На лопатки. Без всяких усилий.
Отшатываюсь. Прохожусь ладоням ото лба по всей шевелюре, потерянно треплю волосы.
– Знаешь, чем мой брат отличается от тебя? Твоя сестра его любила и была с ним добровольно, причем, инициатива исходила именно от нее. Я не умаляю участия Размика. Констатирую факты. Он сходил с ума от того, как закончилась жизнь этой светлой девочки. Пьянствовал, убивался. И женился только из-за настояния отца, желающего вывести сына из этого состояния. Допустим, ты не стал вникать в суть, похитил и изнасиловал меня из мести. Дальше я забеременела. И здесь история повторяется. Согласись, я тоже могла пойти на аборт. Когда покинула тот домик, я не знала, что жду ребенка! Меня хотели заставить избавиться от него. Но вместо этого я сбежала. От тебя. От папы. И Соня…могла. Вот что меня снедает! – кажется, Алина уже кричала. – Мы подошли к самому интересному – к выбору. У каждого из нас была своя роль и сделанный выбор.
– Соня была ещё малышкой, она испугалась, – выскальзывает изо рта глухо, пока таращусь на плачущую Алину.
Она уже и плачет?
– А я не испугалась? – вскакивает и подлетает, тыча указательным пальцем в меня. – Ты соображаешь, каково это – ждать ребенка от насильника? А не от любимого мужчины, как она?! Тем более что о беременности Сони мой брат даже представления не имел. А ты хотел меня…нас…убить. Так ненавидишь Размика?
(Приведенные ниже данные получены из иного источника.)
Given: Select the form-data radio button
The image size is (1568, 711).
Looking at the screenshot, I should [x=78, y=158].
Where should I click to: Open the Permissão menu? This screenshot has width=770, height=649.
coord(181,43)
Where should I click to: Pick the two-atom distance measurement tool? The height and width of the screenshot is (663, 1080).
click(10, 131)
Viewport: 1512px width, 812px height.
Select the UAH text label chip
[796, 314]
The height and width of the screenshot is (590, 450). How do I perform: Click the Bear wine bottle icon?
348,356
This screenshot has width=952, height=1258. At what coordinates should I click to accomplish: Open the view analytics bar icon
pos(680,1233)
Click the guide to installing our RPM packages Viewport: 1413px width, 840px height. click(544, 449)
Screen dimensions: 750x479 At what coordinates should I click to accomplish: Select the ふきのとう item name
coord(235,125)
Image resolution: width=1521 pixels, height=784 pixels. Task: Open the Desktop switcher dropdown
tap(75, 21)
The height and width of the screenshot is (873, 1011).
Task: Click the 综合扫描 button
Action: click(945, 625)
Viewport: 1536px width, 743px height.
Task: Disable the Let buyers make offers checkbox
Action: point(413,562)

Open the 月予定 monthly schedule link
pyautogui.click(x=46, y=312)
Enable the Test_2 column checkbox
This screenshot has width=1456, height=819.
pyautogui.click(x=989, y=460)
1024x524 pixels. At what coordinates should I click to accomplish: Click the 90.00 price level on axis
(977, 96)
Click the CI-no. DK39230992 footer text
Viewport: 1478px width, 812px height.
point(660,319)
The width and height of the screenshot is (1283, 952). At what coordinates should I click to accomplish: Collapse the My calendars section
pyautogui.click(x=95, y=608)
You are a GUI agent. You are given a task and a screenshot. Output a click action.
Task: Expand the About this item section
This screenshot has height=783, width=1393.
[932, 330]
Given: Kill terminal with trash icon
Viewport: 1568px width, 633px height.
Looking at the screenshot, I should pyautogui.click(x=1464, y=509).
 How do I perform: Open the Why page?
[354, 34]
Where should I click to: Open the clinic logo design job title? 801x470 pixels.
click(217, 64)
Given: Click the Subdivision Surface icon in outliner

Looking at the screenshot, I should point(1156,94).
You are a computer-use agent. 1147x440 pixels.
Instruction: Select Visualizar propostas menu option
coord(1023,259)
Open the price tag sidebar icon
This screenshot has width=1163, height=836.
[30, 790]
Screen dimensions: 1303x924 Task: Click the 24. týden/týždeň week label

Считаешь, сам чем-то лучше него?! Столько лет ходишь, записав его в убийцы, и не ищешь правды? Почему? Так легче? Твоя сестра не может быть ни в чем виноватой? Не хочется верить в такой расклад? Потому что она твоя кровь? А как же стечение обстоятельств? Как же справедливость? Повторяю: почему ты не искал правды, скажи? Почему ни разу за те три недели моего заточения и сейчас, за прошедший год не спросил меня, что и как было? Зачем столько времени вынашивать план мести и…губить себя в первую очередь? Ответь же! Как ты смел…
И тут выдержка покидает ее окончательно, и девушка начинает рыдать взахлеб. Опускает руку. Её трясет, словно в лихорадке. Зубы стучат, тело одолела мелкая дрожь. Я хочу помочь ей, но не могу пошевелиться. Будто, если прикоснусь к ней, меня шандарахнет током… Но не эта мысль меня останавливает. А то, что она бы не хотела этих прикосновений…моих прикосновений…
Как и в прошлый раз, словно по щелчку прихожу в себя, до этого находясь под волнами гипноза.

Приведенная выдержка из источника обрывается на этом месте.